Matheus Fernandes
Desde o primórdio dos jogos eletrônicos, uma mecânica que une a maioria dos games é a matança indiscriminada. Durante uma curta sessão, hordas e hordas de inimigos sem nome ou história desaparecem na mão dos jogadores, sejam eles os Goombas de “Super Mario World”, os aliens de “Space Invaders” ou os minions de “League of Legends”.
Mesmo em jogos que prezam pela irreversibilidade das mortes, como a série Fallout, um rápido “load game” livra o player de todas suas responsabilidades. Então, o que acontece quando um jogo tenta subverter essa ordem?
“Undertale” segue a história de uma criança, sem gênero definido, que atravessa um portal em uma montanha vai parar em um mundo de monstros. Nesse universo, os monstros haviam sido previamente separados do mundo dos humanos em uma sangrenta batalha, e agora buscam retomar seu espaço. Mas, para isso, precisam de uma alma humana, representada pela criança, que também busca seu caminho de volta.
Com a proposta de ser um “RPG onde você não precisa matar ninguém”, Undertale adiciona uma nova dimensão aos inimigos: apesar de monstros que inicialmente agridem o jogador, todos eles tem nomes, personalidades e propósitos . Um fantasma pode ser alguém solitário em busca de compreensão, outra criatura surrealista busca alguém que ria de suas piadas e cachorros monstruosos amalgamados buscam um pouco de carinho.
Mesmo os tradicionais chefes podem ser ajudados, tornando-se amigos do protagonista, em um processo que revela alguns dos melhores personagens e momentos da história recente dos games, como um “Date Sim” com um esqueleto piadista, aulas de culinária com uma guerreira e discussões sobre anime com uma coelha cientista.

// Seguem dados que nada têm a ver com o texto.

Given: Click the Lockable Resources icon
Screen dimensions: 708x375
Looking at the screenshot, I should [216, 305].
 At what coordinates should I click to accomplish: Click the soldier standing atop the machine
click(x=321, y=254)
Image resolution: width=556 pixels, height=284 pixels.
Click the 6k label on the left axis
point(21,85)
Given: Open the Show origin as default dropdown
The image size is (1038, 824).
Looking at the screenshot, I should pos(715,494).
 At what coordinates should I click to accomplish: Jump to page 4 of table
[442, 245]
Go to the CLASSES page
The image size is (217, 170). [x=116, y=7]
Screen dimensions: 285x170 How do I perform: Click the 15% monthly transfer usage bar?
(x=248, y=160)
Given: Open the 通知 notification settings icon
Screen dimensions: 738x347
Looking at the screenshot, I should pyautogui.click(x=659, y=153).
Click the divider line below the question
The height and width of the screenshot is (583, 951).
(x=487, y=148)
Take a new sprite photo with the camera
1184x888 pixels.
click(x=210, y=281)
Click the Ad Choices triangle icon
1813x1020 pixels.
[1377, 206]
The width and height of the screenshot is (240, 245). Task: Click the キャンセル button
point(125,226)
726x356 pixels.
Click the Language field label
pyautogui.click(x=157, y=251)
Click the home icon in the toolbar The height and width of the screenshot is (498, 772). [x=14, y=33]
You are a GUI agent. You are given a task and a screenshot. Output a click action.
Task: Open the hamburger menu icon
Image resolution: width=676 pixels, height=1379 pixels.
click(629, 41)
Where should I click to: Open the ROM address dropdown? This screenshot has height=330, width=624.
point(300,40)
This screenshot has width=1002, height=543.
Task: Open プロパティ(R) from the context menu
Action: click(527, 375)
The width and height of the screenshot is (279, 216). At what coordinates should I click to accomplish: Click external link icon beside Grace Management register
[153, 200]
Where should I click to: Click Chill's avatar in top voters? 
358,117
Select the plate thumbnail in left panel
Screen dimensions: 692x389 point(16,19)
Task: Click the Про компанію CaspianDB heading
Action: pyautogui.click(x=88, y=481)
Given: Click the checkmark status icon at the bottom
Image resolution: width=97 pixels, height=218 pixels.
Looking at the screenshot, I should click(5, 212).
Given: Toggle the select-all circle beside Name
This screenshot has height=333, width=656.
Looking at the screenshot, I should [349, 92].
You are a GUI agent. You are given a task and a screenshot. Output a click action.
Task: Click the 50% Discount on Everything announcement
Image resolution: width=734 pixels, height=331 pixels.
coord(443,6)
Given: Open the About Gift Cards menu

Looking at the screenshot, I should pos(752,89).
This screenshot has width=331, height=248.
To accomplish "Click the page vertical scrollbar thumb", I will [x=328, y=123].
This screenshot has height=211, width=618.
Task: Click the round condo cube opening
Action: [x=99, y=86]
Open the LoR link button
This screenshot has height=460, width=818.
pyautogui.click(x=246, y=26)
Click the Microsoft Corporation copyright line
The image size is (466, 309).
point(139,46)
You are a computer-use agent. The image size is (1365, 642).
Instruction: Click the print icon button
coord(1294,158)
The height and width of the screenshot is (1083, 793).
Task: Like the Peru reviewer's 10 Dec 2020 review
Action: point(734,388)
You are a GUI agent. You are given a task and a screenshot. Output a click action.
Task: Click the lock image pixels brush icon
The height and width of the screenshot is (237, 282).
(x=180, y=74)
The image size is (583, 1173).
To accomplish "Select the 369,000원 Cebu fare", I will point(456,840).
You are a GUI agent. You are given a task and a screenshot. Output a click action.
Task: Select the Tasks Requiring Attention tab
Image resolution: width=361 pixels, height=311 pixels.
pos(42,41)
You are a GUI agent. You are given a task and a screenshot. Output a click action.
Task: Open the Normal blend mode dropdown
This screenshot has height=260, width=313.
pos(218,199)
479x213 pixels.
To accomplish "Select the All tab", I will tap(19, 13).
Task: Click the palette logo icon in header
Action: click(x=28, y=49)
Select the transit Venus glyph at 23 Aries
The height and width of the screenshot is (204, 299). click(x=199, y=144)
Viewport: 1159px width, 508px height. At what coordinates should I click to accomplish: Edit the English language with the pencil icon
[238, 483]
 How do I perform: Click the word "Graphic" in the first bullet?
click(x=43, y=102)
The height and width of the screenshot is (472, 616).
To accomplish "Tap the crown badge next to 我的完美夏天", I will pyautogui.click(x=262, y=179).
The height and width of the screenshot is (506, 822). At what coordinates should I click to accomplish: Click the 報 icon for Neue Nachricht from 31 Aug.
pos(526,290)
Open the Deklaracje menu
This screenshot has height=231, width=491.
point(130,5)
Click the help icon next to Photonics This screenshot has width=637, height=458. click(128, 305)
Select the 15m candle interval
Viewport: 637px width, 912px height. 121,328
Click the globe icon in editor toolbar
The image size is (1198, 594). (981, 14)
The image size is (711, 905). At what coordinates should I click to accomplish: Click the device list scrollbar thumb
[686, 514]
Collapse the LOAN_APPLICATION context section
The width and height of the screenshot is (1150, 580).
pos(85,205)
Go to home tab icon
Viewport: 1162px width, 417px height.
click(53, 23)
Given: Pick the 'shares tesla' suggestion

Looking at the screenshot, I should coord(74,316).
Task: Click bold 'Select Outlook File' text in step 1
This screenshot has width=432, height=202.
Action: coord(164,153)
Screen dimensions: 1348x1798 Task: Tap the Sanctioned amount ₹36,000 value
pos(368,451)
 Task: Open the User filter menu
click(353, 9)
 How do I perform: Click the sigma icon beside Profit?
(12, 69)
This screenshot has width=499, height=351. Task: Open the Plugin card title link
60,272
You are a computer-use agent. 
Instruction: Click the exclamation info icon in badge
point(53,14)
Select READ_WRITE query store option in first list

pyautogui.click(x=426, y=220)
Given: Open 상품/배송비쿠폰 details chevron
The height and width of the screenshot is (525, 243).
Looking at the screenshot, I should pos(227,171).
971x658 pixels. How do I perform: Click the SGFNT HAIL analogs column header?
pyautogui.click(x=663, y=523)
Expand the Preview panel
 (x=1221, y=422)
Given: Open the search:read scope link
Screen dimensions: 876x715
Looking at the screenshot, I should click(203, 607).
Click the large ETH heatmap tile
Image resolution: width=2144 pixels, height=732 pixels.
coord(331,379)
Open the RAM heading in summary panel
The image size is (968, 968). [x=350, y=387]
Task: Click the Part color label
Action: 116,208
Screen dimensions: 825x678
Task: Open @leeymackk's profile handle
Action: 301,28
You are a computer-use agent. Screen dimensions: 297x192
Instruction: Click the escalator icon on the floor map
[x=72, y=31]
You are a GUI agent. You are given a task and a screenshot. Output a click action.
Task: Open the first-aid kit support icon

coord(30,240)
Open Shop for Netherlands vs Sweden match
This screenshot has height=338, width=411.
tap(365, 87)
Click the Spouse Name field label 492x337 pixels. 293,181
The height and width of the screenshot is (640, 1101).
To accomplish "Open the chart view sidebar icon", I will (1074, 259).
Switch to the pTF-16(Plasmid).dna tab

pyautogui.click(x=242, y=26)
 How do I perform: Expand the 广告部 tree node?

Mas, seguindo a regra divina do livre-arbítrio, você ainda tem a liberdade de executar os inimigos. O caminho mais rápido e simples para terminar o jogo ainda é esse, mas não o mais gratificante. E o mundo ao redor reage a suas atitudes, seguindo as leis do karma. Você pode ser seu salvador, ou seu destruidor. O jogo pode ser um RPG inovativo que subverte suas expectativas, ou apenas mais alguma horas de atravessar criaturas com espadas.
Conceitos como EXP e LVL, tradicionalmente experiência e nível nos jogos do gênero, transformam-se em Pontos de Execução e Nível de Violência. Ao acumular mortes, seu nível de violência aumenta, distanciando-o emocionalmente do ato do homicídio e facilitando a agressão continuada.
Ao tentar consertar o que já foi feito, as consequências questionam a própria essência dos jogos eletrônicos. Em um mundo com infinitos save games e linhas do tempo, todas as possibilidades são esgotadas, como em um conto do argentino Jorge Luis Borges ou o Eterno Retorno de Nietzche. Esse niilismo se personifica no esqueleto Sans. Aparentemente preguiçoso e introvertido, o personagem quebra a quarta parede e toma consciência da insignificância de tudo, diante do conhecimento de que tudo será apagado e revivido seguidamente, pelas próprias regras dos jogos eletrônicos.
Tendo como inspiração principal Earthbound, Mother 2 no Japão, jogo de RPG do SNES conhecido pela capacidade narrativa, com suas paródias e quebra de quarta parede, Undertale é resultado do trabalho majoritário de uma pessoa só, Toby Fox, do character design à programação à cativante trilha sonora (Fox havia composto a trilha da webcomic Homestuck), fortalecendo uma geração de designers independentes dedicados a narrativas pessoais, em games como Braid e Fez.
Ao subverter a mecânica mais básica dos jogos, convidando o jogador a refletir sobre a própria natureza do meio, Undertale mostra uma alternativa mais baseada em narrativa, escolhas e personagens elaborados, menos na destruição sem sentido. Ainda que as lógicas sejam diferentes entre o real e o virtual, na próxima vez que se encontrar em um conflito, lembre-se que o outro lado também tem sua história e problemas.